§ TO DO: Please copy the material below without any changes, everything from the line containing "Enable the Yin/Yang graph checkbox" down to the line containing "click(x=1147, y=561)", both of those lines included.

#### DATASET RECORDS ####

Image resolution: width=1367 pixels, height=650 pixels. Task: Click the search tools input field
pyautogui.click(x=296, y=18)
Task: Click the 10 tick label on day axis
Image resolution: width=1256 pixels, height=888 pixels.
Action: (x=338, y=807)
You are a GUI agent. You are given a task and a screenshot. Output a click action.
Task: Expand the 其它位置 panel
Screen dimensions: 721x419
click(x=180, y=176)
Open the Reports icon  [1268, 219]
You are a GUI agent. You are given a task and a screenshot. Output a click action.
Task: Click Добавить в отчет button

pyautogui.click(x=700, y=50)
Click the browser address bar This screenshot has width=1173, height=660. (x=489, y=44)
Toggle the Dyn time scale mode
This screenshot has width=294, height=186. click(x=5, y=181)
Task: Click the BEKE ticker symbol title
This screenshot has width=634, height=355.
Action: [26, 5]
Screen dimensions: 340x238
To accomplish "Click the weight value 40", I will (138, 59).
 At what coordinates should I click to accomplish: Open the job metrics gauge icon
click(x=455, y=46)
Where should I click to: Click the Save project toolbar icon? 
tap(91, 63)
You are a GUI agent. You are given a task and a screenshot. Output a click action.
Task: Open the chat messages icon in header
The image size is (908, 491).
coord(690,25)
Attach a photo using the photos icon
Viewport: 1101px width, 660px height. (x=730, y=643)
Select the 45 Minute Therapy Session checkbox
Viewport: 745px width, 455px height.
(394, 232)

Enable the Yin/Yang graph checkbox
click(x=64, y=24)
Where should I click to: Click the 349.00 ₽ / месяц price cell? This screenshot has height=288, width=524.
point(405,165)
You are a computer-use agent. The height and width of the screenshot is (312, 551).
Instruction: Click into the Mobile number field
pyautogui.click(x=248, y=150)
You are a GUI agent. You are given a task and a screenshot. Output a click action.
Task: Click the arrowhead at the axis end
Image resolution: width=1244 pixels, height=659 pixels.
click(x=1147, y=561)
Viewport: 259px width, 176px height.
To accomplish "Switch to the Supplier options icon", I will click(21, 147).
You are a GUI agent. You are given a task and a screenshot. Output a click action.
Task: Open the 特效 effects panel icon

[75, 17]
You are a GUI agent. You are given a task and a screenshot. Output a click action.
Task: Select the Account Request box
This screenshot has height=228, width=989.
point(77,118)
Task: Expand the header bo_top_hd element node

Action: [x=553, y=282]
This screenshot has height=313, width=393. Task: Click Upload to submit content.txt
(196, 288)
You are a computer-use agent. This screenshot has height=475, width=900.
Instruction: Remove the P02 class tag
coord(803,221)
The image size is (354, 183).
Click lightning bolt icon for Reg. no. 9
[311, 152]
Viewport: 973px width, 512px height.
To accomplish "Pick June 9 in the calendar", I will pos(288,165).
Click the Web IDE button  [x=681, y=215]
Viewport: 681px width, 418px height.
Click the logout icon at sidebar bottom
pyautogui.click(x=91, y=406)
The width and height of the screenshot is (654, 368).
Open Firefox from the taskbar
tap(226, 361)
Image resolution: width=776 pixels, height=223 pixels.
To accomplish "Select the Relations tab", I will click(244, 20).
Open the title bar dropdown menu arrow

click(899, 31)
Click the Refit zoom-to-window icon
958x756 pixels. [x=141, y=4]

####

§ SOLUTION TO THE EXERCISE:
Enable the Yin/Yang graph checkbox
click(x=64, y=24)
Where should I click to: Click the 349.00 ₽ / месяц price cell? This screenshot has height=288, width=524.
point(405,165)
You are a computer-use agent. The height and width of the screenshot is (312, 551).
Instruction: Click into the Mobile number field
pyautogui.click(x=248, y=150)
You are a GUI agent. You are given a task and a screenshot. Output a click action.
Task: Click the arrowhead at the axis end
Image resolution: width=1244 pixels, height=659 pixels.
click(x=1147, y=561)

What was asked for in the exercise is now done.